Well, here's what I expect. I expect a comedy gig to BE FUNNY. Even if we assume that Vegas wasn't assaulting the girl, he was apparently using her to take the piss out of Shakespears Sister's "Stay" (I really hate the lack of apostrophe in that band name. Damn you, Siobhan Fahey). From nineteen-ninety-fucking-two. Jesus Christ, Johnny, try to move in the same century as the rest of us! To think we were scorning Sean Lock for doing a riff on Gail Porter's hair. The standard defence of Johnny Vegas as a "character" is crap, too. When his "character" gets involved with people who are not acting, everything that happens is his responsibility. Not his character's. It doesn't fly that it's alright to grope a stranger's breasts if you "don't really mean it". It's not alright to grope a stranger's breasts because "that's what the character would do" or because "he is trying to portray his character's self-loathing" or because "it indicates to the audience that his character is a loser". The last one is especially off, because if it were okay to grope strangers to show you were a loser, it doesn't really seem to have worked. People now think that Johnny Vegas is a criminal, Johnny Vegas didn't actually do it, or Johnny Vegas is allowed to do it because he's Johnny Vegas. It's not about his stupid fucking character.
In conclusion, Johnny Vegas is a nasty tosser. I'm cross and hate everybody. I will delete any of the following comments:
"But you weren't there!"
"Why didn't she stop him, if it was so bad?"
"Why haven't the police done anything, if it was really assault?"
"OMG you just don't get Johnny Vegas he's soooo funny" (I don't want this person on my blog ever again, thank you)

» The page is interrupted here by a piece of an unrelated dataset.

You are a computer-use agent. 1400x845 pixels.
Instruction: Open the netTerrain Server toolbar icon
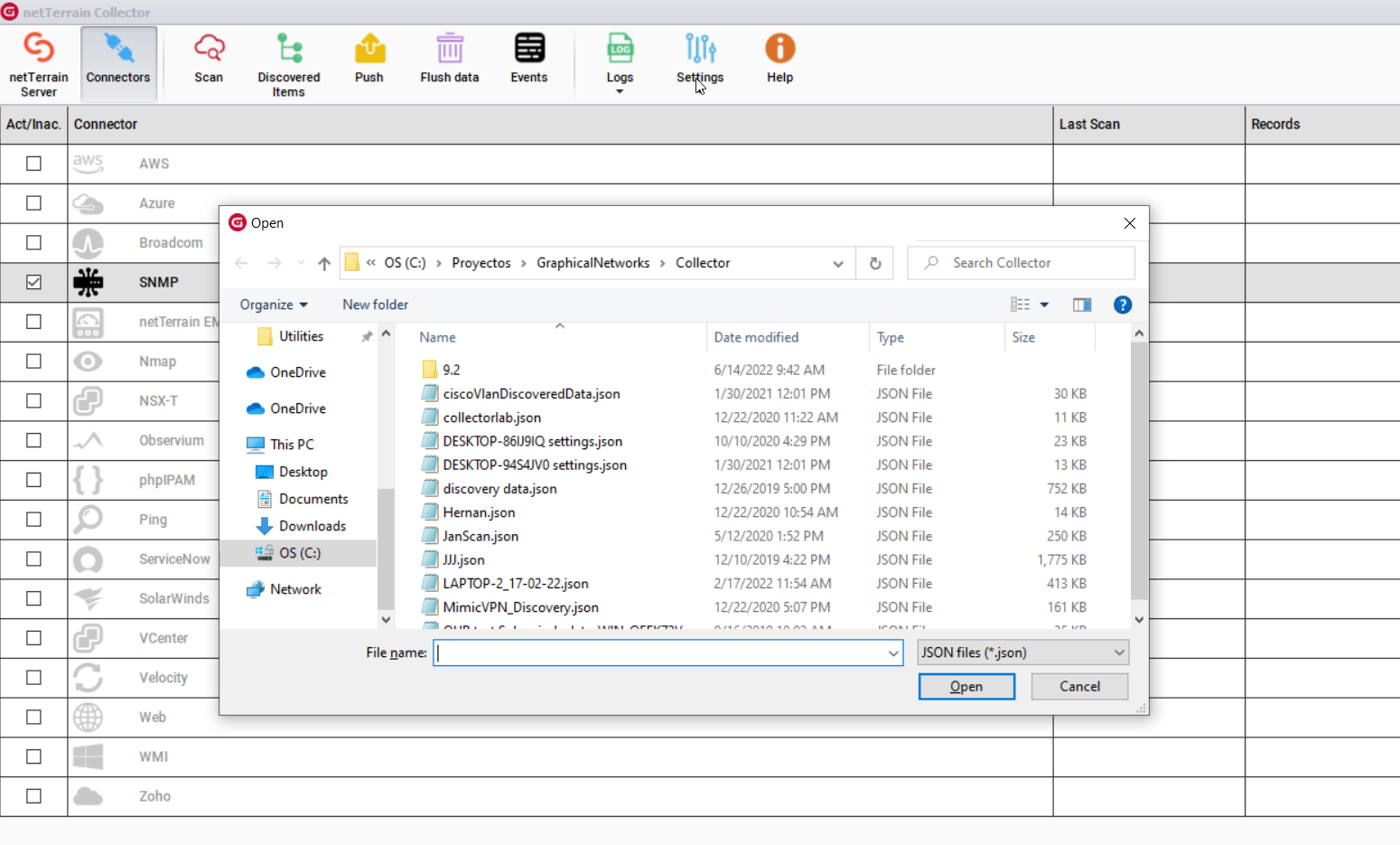click(x=38, y=61)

"How dare you condemn him before you've heard his side?"
"But you're forgetting that he's a truly brilliant actor - his performance in the BBC's Bleak House was exquisite." (This is not relevant and smacks of the 'he's an upstanding member of the community with a steady job' that people use to defend rapists.)
"But people saw her chatting to him afterwards! He said thank you!"
"The journalist hasn't gone to the police, which means she's lying."
Seen all of these, at least four times, and I just can't be arsed with them. Jennifer is not impressed. Jennifer SMASH.
Via Shakesville.
Edited to add: On Chortle, this is quoted:
"...[O]ne seemed to understand the point Vegas was trying to make by saying: ‘Not totally defending him but I'm sure that the point was that pathetic individuals/society are totally enthralled with celebrity and let them get away with murder. She, and others, could have told him to get lost but didn't probably for that reason.’"
The POINT he was trying to make? What the fuck? The POINT??? He wasn't making a point. If I killed someone in public and my defence was "I was trying to make a point", people would think I was a psychopath. You don't fuck with people on stage in order to make a point. Making a point, my arse. He wanted to grope a girl. Jesus. I'm interested to see if he'll make any comment on this at all. I always got the impression he'd like people to think that 'Johnny Vegas' was an idiot but that he himself was really a lovely guy. So, what do we think? Will he apologise, will he say nothing? Or will he claim he was making a fucking point? If he claims he was making a point, he will officially surpass Jim Davidson on my shit list. At least Davidson managed to apologise and admit he might have a problem with homophobia after all those 'shirtlifter' attacks. I never thought I'd see the day when a comedian could be worse than Jim Davidson. Christ.